Segment Start: Exercise data
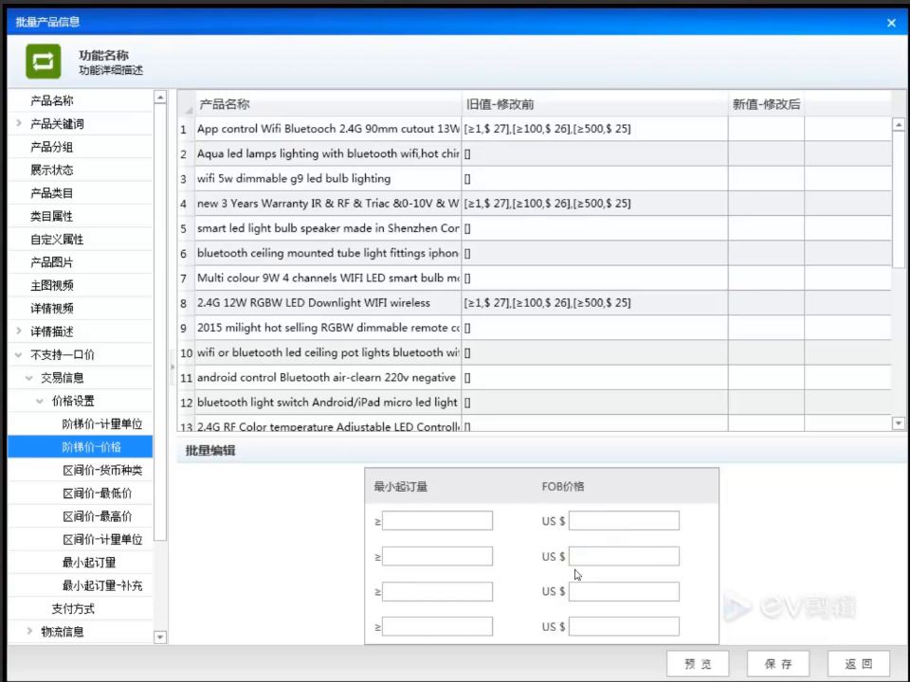Click the product table scroll-down arrow
Image resolution: width=910 pixels, height=682 pixels.
click(899, 423)
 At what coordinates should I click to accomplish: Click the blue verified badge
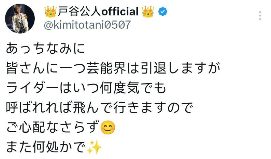tap(163, 12)
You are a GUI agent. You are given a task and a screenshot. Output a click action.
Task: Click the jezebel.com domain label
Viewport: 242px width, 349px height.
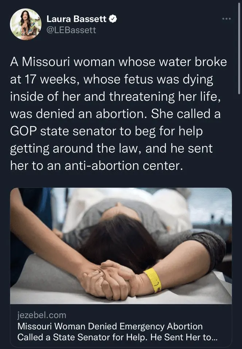coord(42,315)
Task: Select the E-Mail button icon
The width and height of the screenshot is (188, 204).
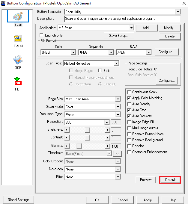Action: tap(18, 39)
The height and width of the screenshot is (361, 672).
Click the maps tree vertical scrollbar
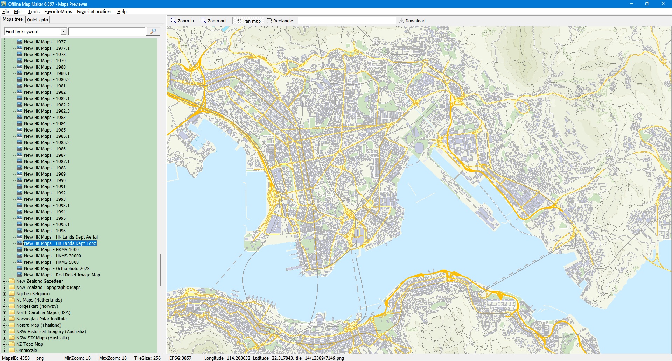160,269
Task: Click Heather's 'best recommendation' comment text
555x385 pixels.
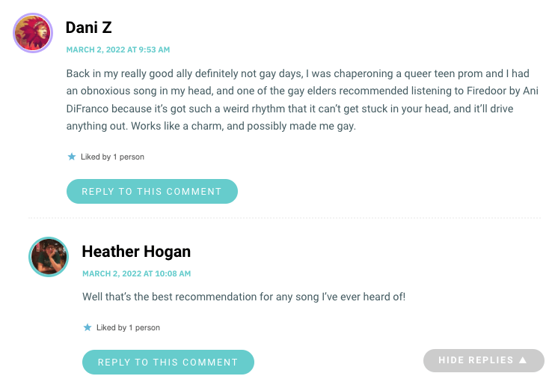Action: click(244, 297)
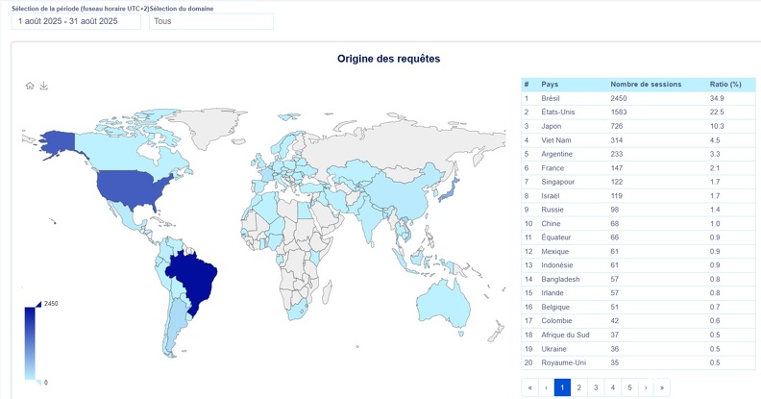Jump to the last page of results
This screenshot has width=761, height=399.
coord(662,387)
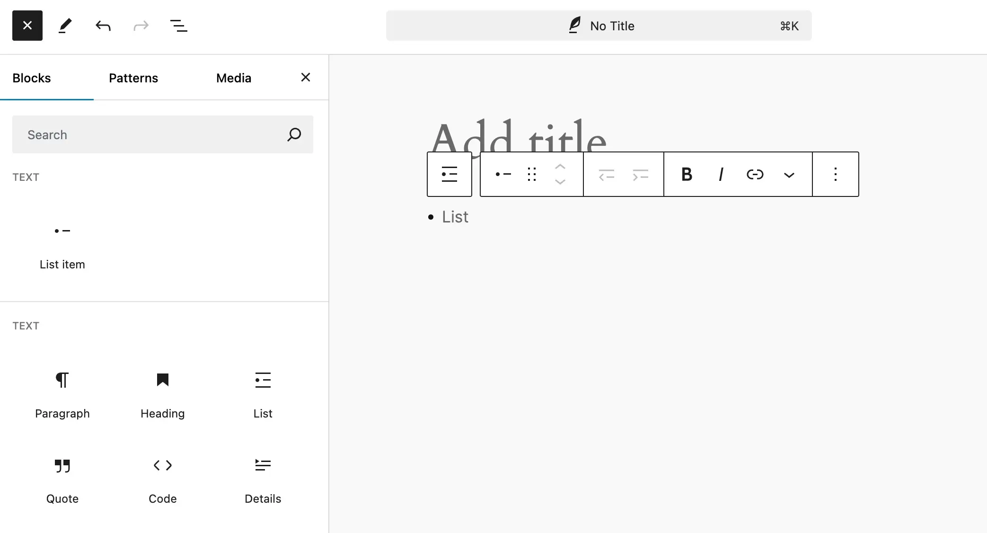This screenshot has height=533, width=987.
Task: Toggle list item indentation outdent
Action: point(606,174)
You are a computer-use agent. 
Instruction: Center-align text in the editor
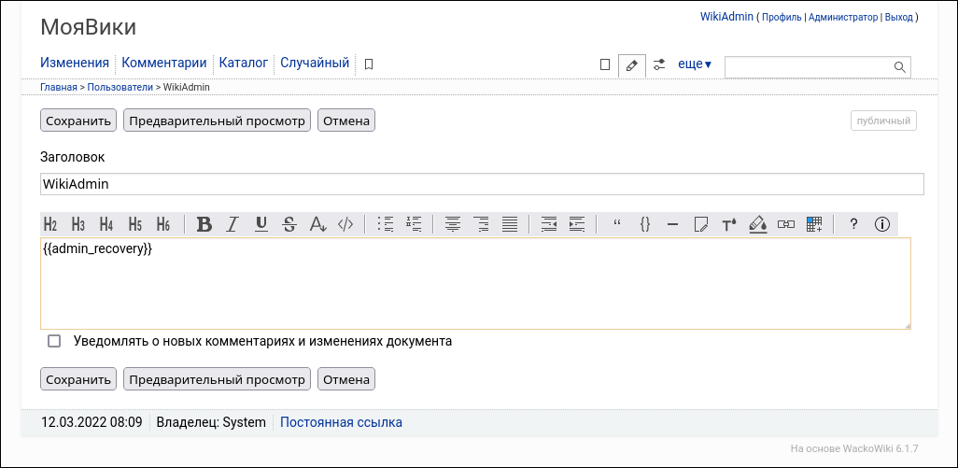(453, 224)
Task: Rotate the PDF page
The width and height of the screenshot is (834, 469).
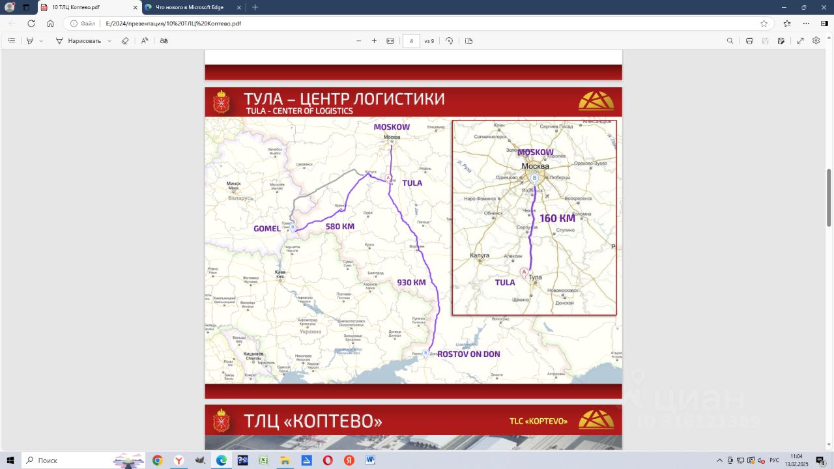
Segment End: Exercise data
Check each line of the data above, and please copy the ones in which the string "agent" occurs.

*Your response*
You are a GUI agent. You are given a task and a screenshot. Output a click action.
You are a computer-use agent. 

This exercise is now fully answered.